Из двухсот пятидесяти видов хвори вам досталась самая коварная, случаев исцеления пока не было. И единственное напутствие, которое доктор может дать – «меньше бывайте на солнце». Почти забавно слышать это в ноябре, будучи коренным и постоянным жителем средней полосы…
Письмо первое. Ноябрь
Я все сделаю, как ты просишь. Больше не буду плакать и ежеминутно спрашивать, как ты себя чувствуешь. Не хочешь говорить на эту тему – ладно, мне остается лишь писать дерганые строчки в толстую тетрадь, потому что невыносимо хочется высказаться. Опухоль пока внизу ноги, но ее смертоносный десант уже проник повсюду. Сценарий предсказуем: она появится во всех лимфоузлах, сдавит кровеносные сосуды и внутренние органы, а потом…
Ты почти перестал разговаривать со мной, то смотришь в одну точку, то застываешь перед домашней иконкой, то лихорадочно листаешь медицинский справочник. Родной мой человечек! Я тоже истово надеюсь на врачебную ошибку, молюсь на неверный диагноз, который у одних отнимает жизнь, а нам бы подарил ее. «Неужели ничего нельзя придумать? Они же умные, даром что ли дипломы получали?» – ты не можешь поверить, что какой-то бугорок из кожи таит в себе смертельную опасность. Где, когда, что пошло не так? Почему она образовалась?

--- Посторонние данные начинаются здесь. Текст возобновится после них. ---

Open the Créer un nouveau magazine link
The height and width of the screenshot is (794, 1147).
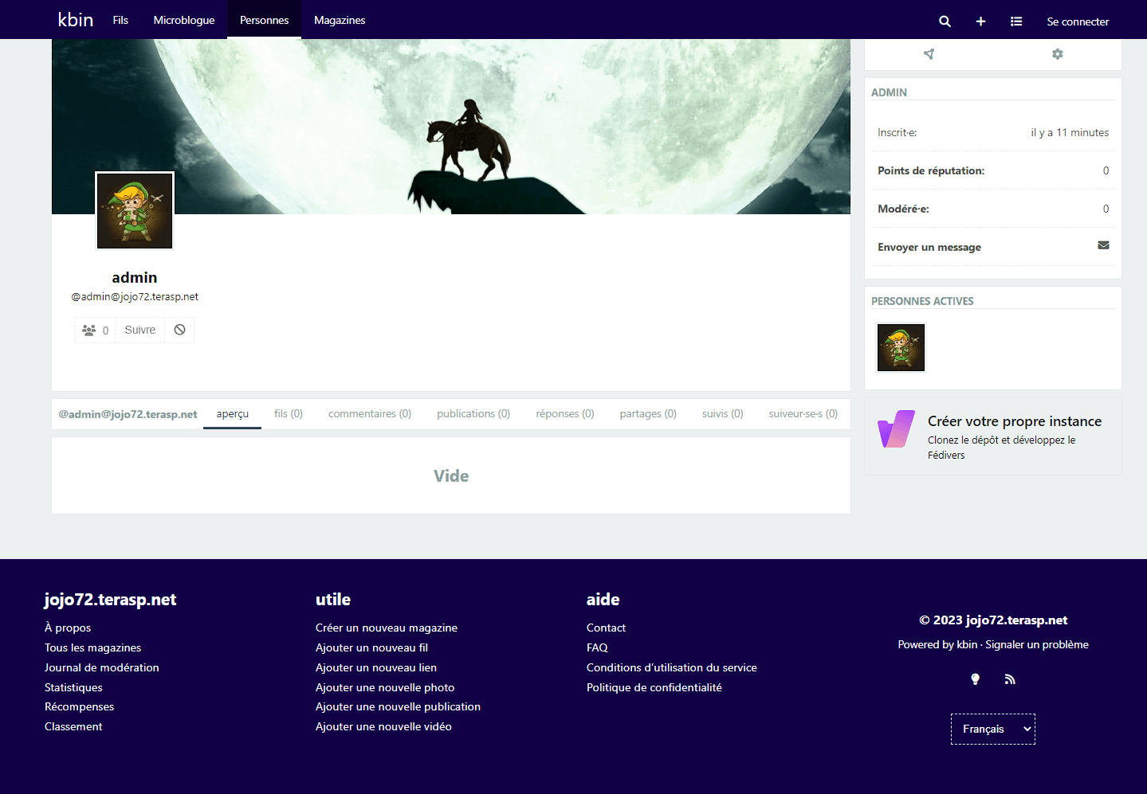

Вечерами сидим по разным комнатам и мучительно препарируем каждый твой день в попытках выявить начало конца. Солнце, канцерогены, наследственность, гормоны – болезнь не только исцелить, но даже выявить ее причину толком невозможно. Я в сотый раз перечитываю безнадежную фразу: «Ежедневно в организме образуются 12 миллиардов новых клеток, несколько миллионов из которых — клетки-мутанты, готовые при первой же возможности превратиться в злокачественную опухоль». Прости меня, мой хороший, что однажды не уследила и дала этим микроскопическим злодеям возможность завладеть тобой…
Письмо двадцатое. Декабрь
Я все делаю, как ты просишь. Держу тебя за руку перед сеансом химиотерапии, жду, когда ты скрываешься за дверями врачебного кабинета. Вчера мы наконец-то поговорили о том, что ждет впереди. Ты бодро размышлял, что по весне на даче нужно пересадить виноград на солнечную сторону, в тени домика он не вызревает. Что надо сделать ремонт в ванной и в кои-то веки навестить тетку, живущую в соседнем городе. Я кивала и улыбалась, но по глазам видела – не веришь. Ни в виноград, ни в тетку. Взяла тебя за руку, а ты впервые расплакался: «Почему мне так страшно? Почему это случилось именно со мной?» Разве только с тобой, мой хороший? Это случится со всеми, но у них есть «утешительный приз» – никто не назначает сроков, разница лишь во времени, причинах и степени осведомленности.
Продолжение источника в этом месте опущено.